Saturday, April 09, 2005

Other Men's Flowers

I'd encourage readers to check out the comment attached to this post, as to my chagrin it may actually be better than the post itself...

Incidentally, one of the points I make in my piece on Owen's poetry is that one of the problems of poetry as a source is that it rarely deals with the humdrum and the normal. I believe that this holds true and I stand by it. However, it is worth noting that perhaps one of the reasons for Kipling's greatness is that he does NOT live up to this rule and a substantial amount of his output deals with the everyday drudgery of barracks life and soldiering in England or India.
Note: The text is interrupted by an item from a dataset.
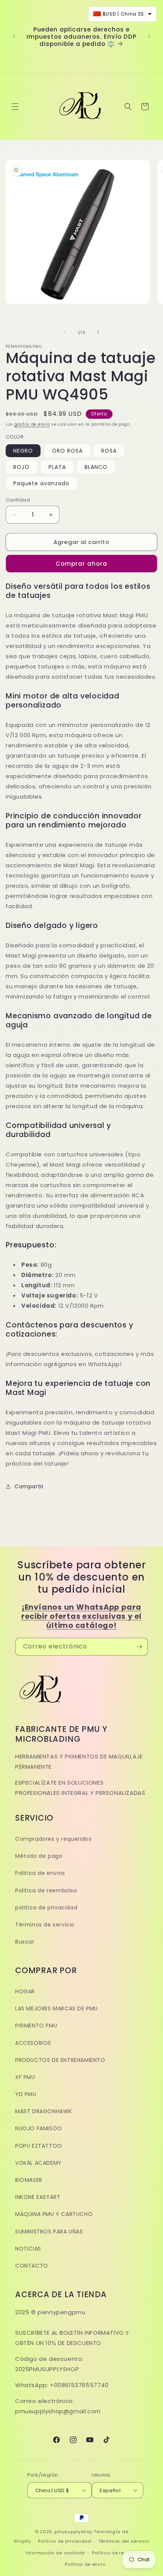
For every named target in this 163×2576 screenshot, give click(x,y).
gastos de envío (32, 424)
Of course, Kipling brings with him his own problems. As a reliable source for the "reality" of the experience of war, he suffers for the fact that he was not himself a frontline soldier, whereas Wilfred Owen (and Brooke and Sassoon etc) was. But Kiplng's canvas is broader and thus in many ways more convincing.

P.S. If anyone can tell me the significane of the title of this post, they win... well actually they win nothing. Nothing but honour!

4 Comments:

Anonymous Dave Collins said...

Was it Lord Wavell's anthology of poetry?

The honour will do very nicely, thank you (that's assuming I'm right, of course).

2:01 PM  
Blogger Anthony said...

It was! Congratulations.


Though it feels like a bit of an anticlimax now...

3:02 PM  
Anonymous Anonymous said...

Hey, you have a great blog here! I'm definitely going to bookmark you!

I have a flower chicago site/blog. It pretty much covers ##KEYWORD## related stuff.

Come and check it out when you have the time :-)

6:45 PM  
Blogger Tony said...

Arriving rather late on the scene, I have to point out that the phrase was not Wavell's: he was quoting Montaigne.
By the way, the comment before this one is comment spam and should be deleted. There are a couple of ways of stopping this.